The following post was written by my mom, WWW. Thanks, Mom!
Before I start on this week’s post, I have a couple of addendums from my last post. A reader, Denise Montenegro, rightly pointed out that I didn’t say that going sugar free doesn’t mean you should start substituting artificial sweeteners for sugar. Her daughter, who is allergic to them, was given an aspartame-sweetened fruit cup at school and became violently ill. Besides the concern that artificial sweeteners are (man-made) chemicals, there have been recent studies that show using artificial sweeteners can even lead to diabetes. This is also mentioned in the movie, Fed Up.
Also, as kismet would have it, last week’s NY Times magazine was devoted to how kids eat. This piece of advice by Mark Bittman, food journalist, stood out to me and I wanted to share it with you:
"Parents should purge their cabinets and shopping lists of junk, and they should set and enforce rules on what their children are allowed to eat. I can be even more specific: Teach your kids to snack on carrots and celery and fruit and hummus and guacamole — things made from fruits and vegetables and beans and grains. Offer these things all the time. Make sure breakfast and lunch are made up of items you would eat when you’re feeling good about your diet. Make a real dinner from scratch as often as you can. Worry less about labels like “G.M.O.” and “organic” and “local” and more about whether the food you’re giving your children is real.
Parents need discipline, strength, a plan and determination. But they need a more supportive environment too, because the battle over feeding children really pits Big Food against parents, and Big Food’s resources are vast: almost unlimited money, little regulation and tacit government support. Parents,meanwhile, are busy and bombarded by misleading ads. They want to make their child “happy,” and it’s hard to say no when the child insists that a Happy Meal will do just that. What American parents need is support in the form of a food policy that encourages the production and sale of real food and strongly reduces the ability of food marketers to peddle their junk to children. Another thing that would be great? Let’s make cooking lessons (and good old home ec) in school standard, not a rarity. Not every parent can be a cookbook author, after all."

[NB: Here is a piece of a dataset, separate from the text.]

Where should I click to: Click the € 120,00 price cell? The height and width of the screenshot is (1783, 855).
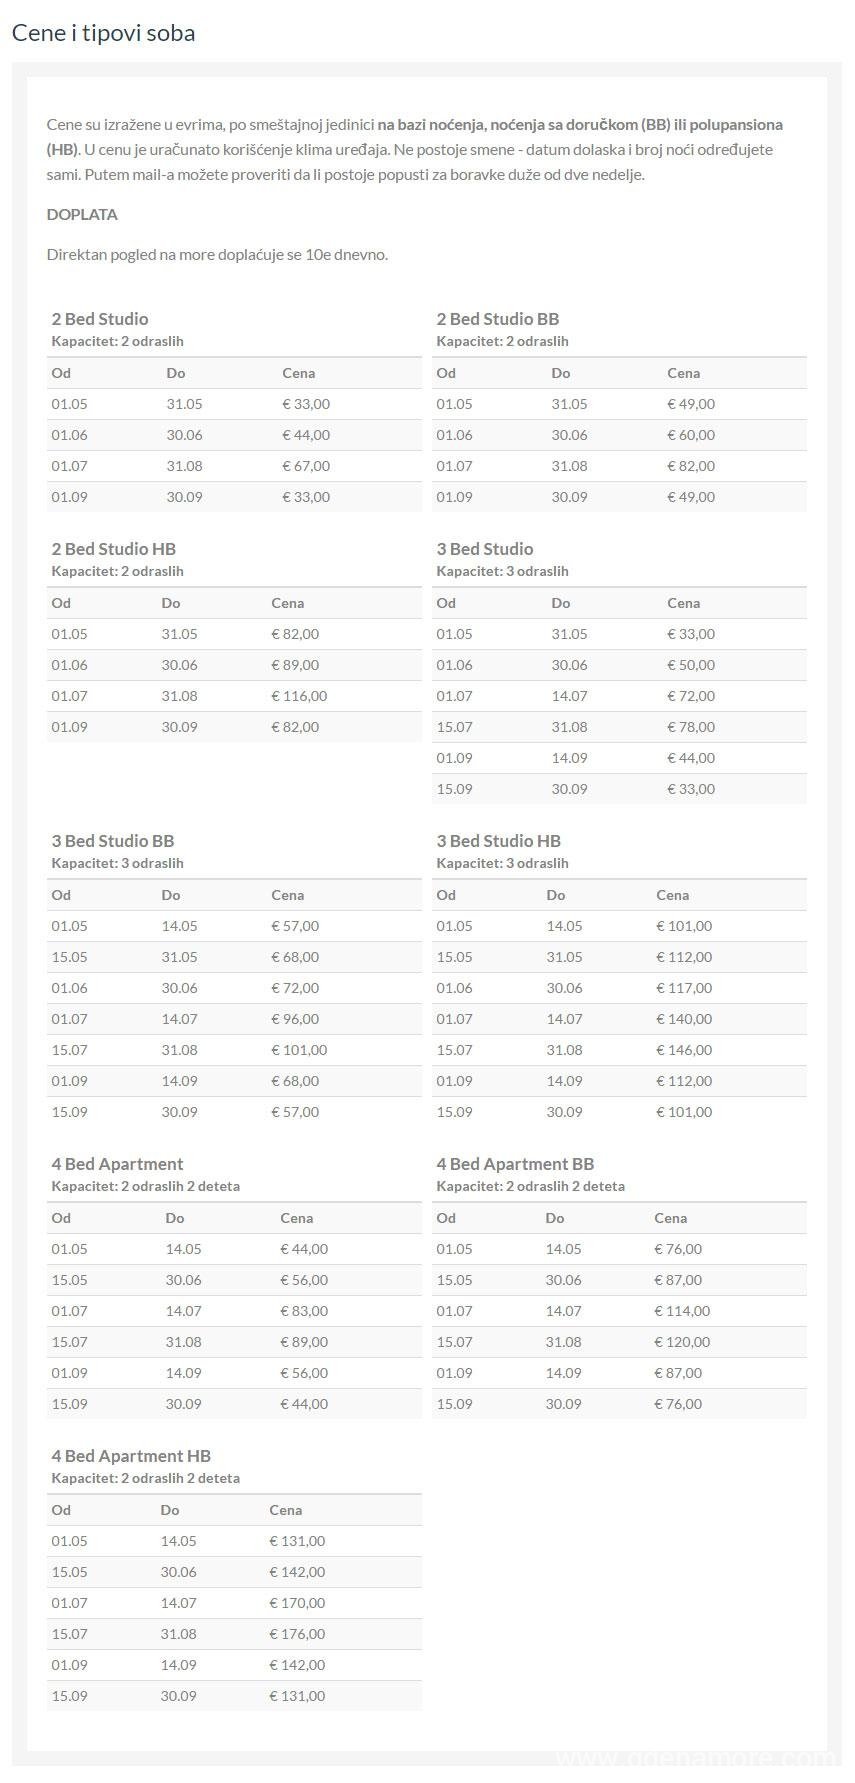coord(682,1342)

For those of us who are cutting down on sugar, we can satisfy some of our sweet cravings by roasting our vegetables. Even the most humble vegetable is elevated to a sweet and flavorful delicacy by roasting. I have written several posts about the deliciousness of roasting anything, but this week I would like to talk about the often maligned Brussels sprout. Growing up in the 50’s and 60’s, there was a cliché about Brussels sprouts being the epitome of disgusting food fare. This was because back then, Brussels sprouts were large and tough and therefore needed to be overcooked in order to be tender enough to eat. (And overcooked Brussels sprouts are terrible.) Now, due to hybridization and earlier harvesting, we get small and tender sprouts in the grocery stores and farmer’s markets and they are delicious. Besides being packed with vitamins and minerals, research has shown that Brussels sprouts contain more cancer preventing components than any other vegetable.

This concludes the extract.